Roddenberry’s ambitions next led him to create and produce The Lieutenant, a series that starred Gary Lockwood and Robert Vaughn and centered on a young man in the U.S. Marine Corps. There, too, he didn’t shy away from controversy, fashioning an episode that frankly examined race relations.
But it was with Star Trek that Roddenberry found his voice. To convince NBC to take a chance on his idea, he kept his progressive story agenda to himself. “Well, first of all, I lied to them,” Roddenberry explained to an interviewer years ago. “I told them, ‘Look, it’s just going to be like Wagon Train in space, only they’ll ride rockets instead of horses.’”
When his first pilot was deemed “too cerebral” by the network, he was given the chance to try again. “I rewrote the script so that Bill Shatner got into a fight with someone or some people, and they were satisfied,” he said.
Produced at Desilu Studios, the first season was created on such a small budget that the celestial backdrops consisted of a black cloth with holes cut out and light shown through them. “We had to explain computers,” Roddenberry said. He also attempted to show women as equal to men by casting a woman as second-in-command, but studio executives refused.
“In the original series, he was fettered by the studio. They censored and made demands on him,” says Richard Arnold, a personal assistant to Roddenberry and an expert on Star Trek. He says Roddenberry poured his heart into the series. “For the first two years, he was on top of every script and casting decision,” says Arnold, even at the expense of friendships with writers who took umbrage when he rewrote their scripts. “It was his baby, and he wanted it right.”

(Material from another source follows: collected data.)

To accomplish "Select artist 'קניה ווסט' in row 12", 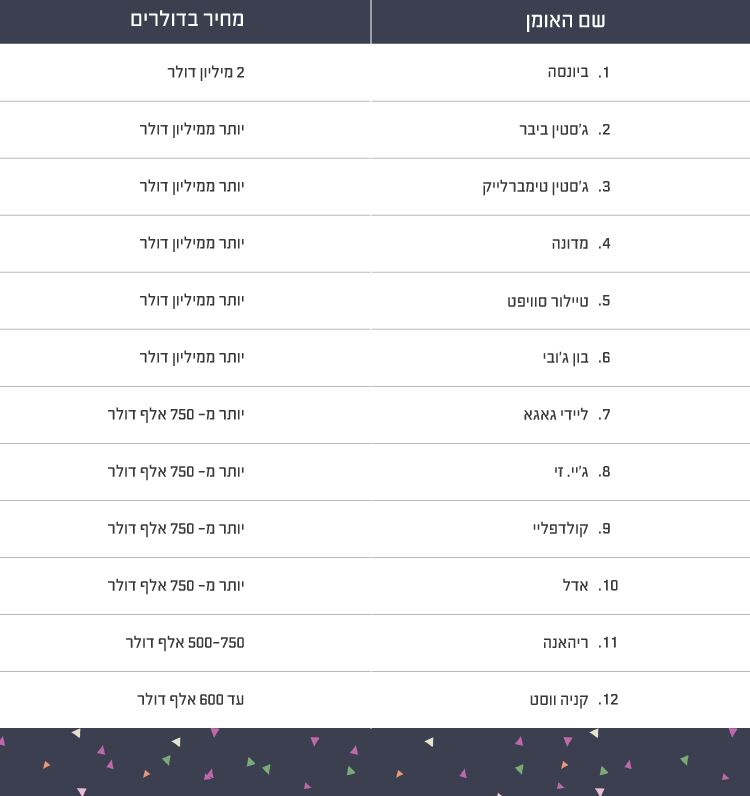I will [559, 700].
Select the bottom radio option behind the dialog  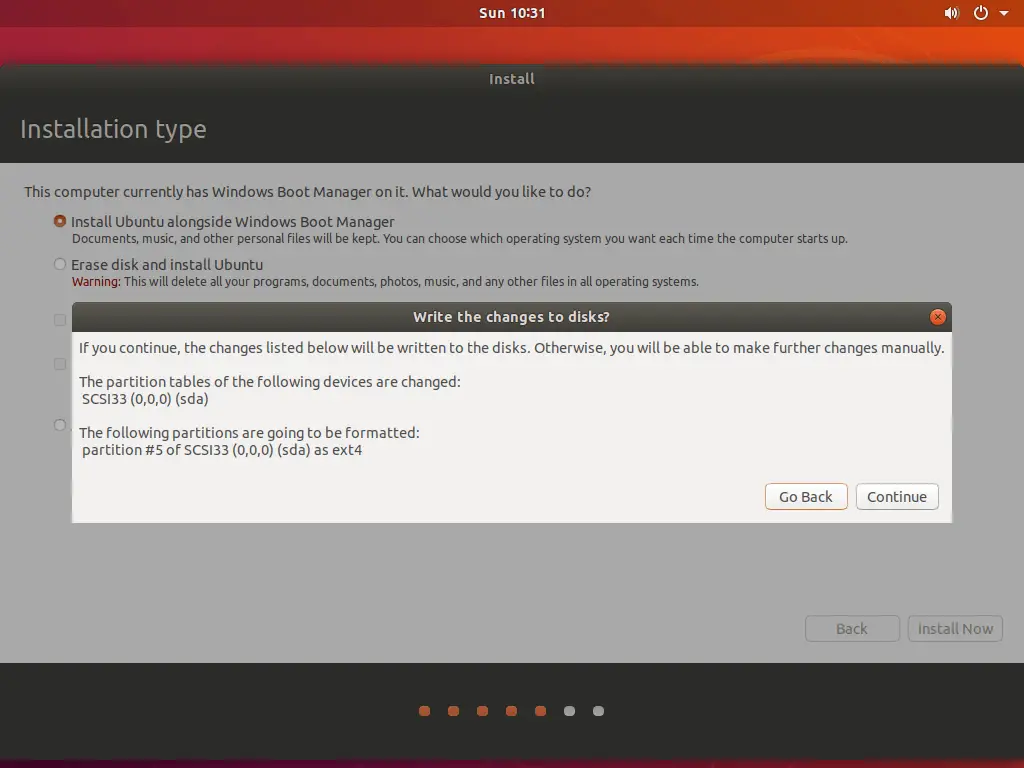click(59, 425)
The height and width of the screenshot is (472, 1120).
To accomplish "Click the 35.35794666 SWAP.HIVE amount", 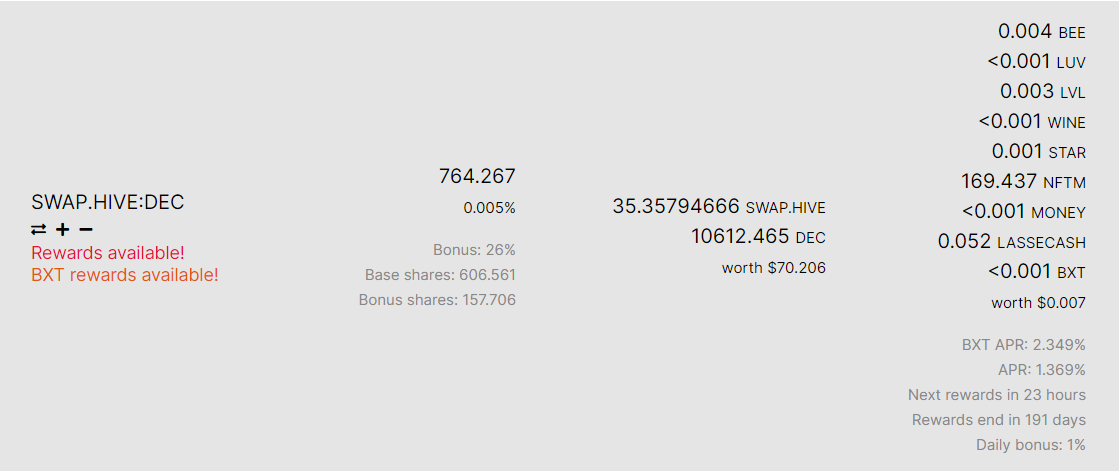I will (719, 207).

Initially, the series wasn’t hugely popular. It was canceled after the second season. But a fan-based letter-writing campaign brought it back. When it was finally canceled after the third season, no one could have guessed that it would yield 40 years of sequels and spin-offs. “Star Trek was a sleeper hit,” says Arnold. “No one knew how big it was until it was canceled.”
After the original series went into reruns, it spawned the first official Star Trek convention in 1972. Organizers expected 500 people and got 3,000, many dressed as Klingons, Tribbles and other alien characters from the show. NASA delivered a scaled-down model of the spaceship. And the popular science fiction writer and fan Isaac Asimov made an appearance.
Roddenberry, meanwhile, turned to other projects, including writing and producing the sexploitation film Pretty Maids All in a Row. He realigned with Paramount Pictures to produce the first Star Trek film in 1979, Star Trek: The Motion Picture. And he worked as an executive consultant on the next four films. He also served as an executive producer and helped to write the first television sequel, Star Trek: The Next Generation.
Roddenberry has been inducted into the Science Fiction Hall of Fame and honored with a star on the Hollywood Walk of Fame. An asteroid is named after him and a capsule of his ashes was “buried” in space. He once said that he was afraid, initially, of getting calls from NASA officials criticizing him for being scientifically inaccurate in his television renderings. Instead scientists and astronauts sought him out to share ideas. The first U.S. space shuttle orbiter Enterprise was named after the Star Trek spacecraft. And Star Trek was the first television series to have an episode preserved in the Smithsonian.
As for Roddenberry’s legacy, says Arnold, it “is that he made what he believed in. And when he was able to do it his way, he made the most successful science fiction series ever.” That’s because, he adds, “it spoke about the human condition in a positive way. That we would survive into the future peacefully and with dignity.”